SUPPLIED DATA:
══════
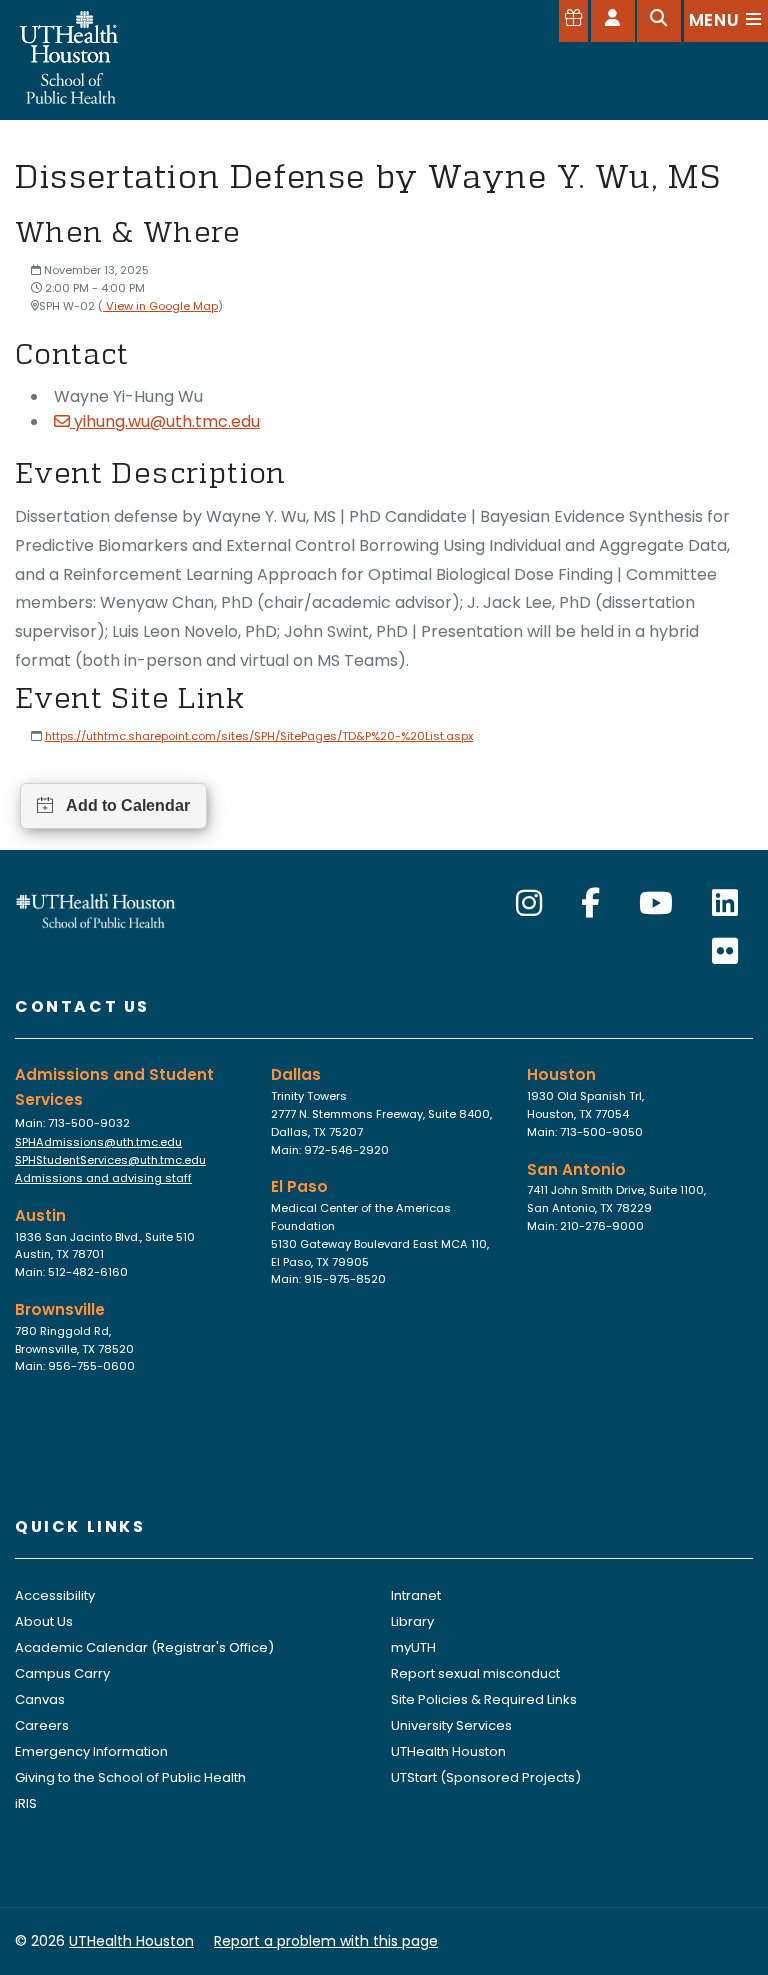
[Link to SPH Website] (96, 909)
══════
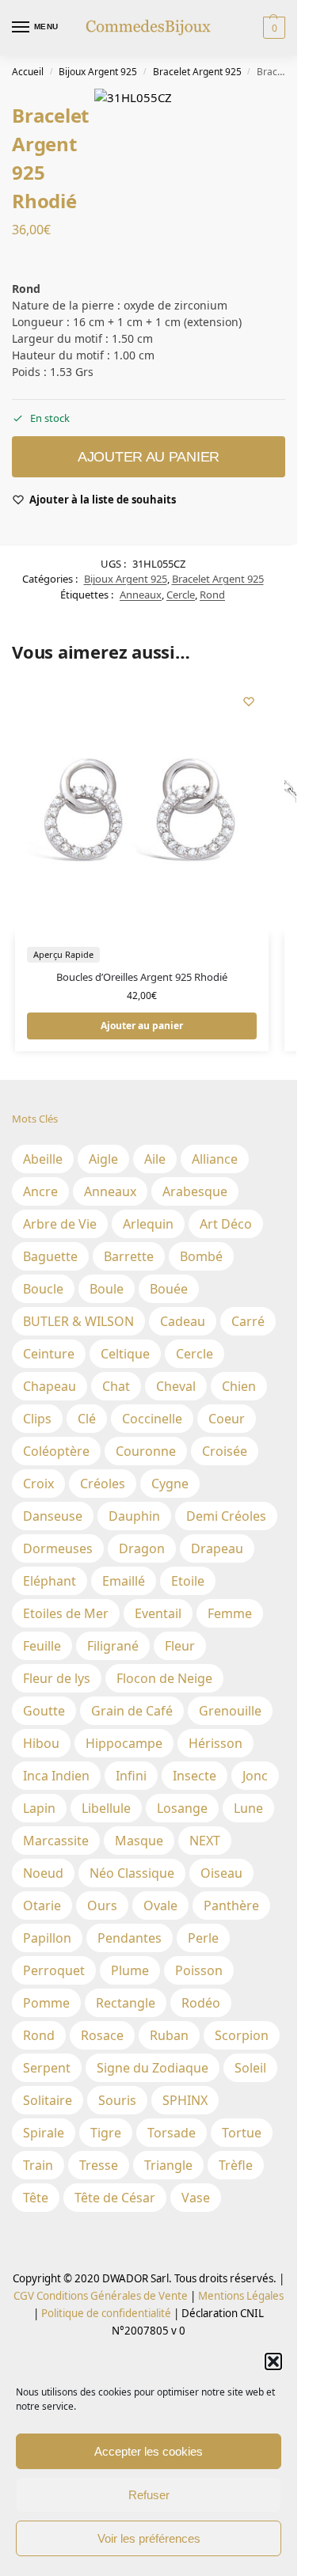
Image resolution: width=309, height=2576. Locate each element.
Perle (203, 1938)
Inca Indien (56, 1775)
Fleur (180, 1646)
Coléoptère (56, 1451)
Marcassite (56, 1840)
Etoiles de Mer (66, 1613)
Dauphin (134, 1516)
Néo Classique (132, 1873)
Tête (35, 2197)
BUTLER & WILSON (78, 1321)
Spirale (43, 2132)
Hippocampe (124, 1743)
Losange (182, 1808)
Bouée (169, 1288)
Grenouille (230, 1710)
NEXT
══════
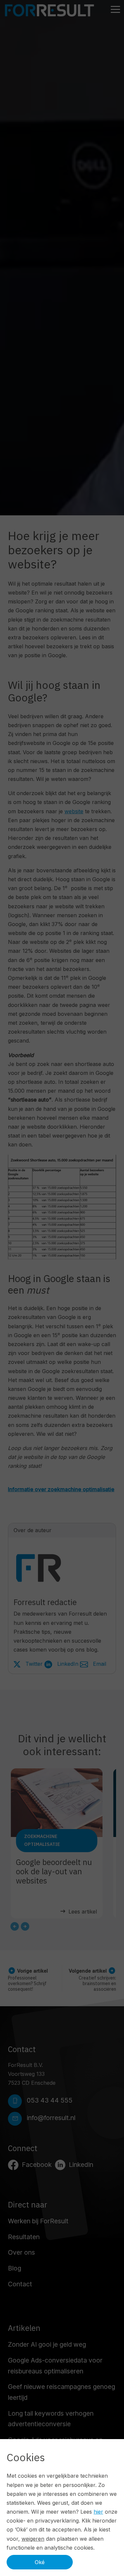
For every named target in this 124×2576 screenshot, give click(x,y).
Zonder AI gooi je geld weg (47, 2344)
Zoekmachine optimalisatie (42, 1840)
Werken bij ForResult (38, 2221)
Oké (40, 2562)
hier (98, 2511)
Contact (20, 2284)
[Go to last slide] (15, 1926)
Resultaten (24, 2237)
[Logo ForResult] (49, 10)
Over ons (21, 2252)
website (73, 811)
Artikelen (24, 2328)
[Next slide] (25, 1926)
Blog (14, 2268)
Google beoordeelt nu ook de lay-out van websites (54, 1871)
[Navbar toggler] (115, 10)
══════
PROBLEM DESCRIPTION:
Line by line, count how many lines of the entries contain the word "ForResult", and give only that number.

WRITTEN SOLUTION:
2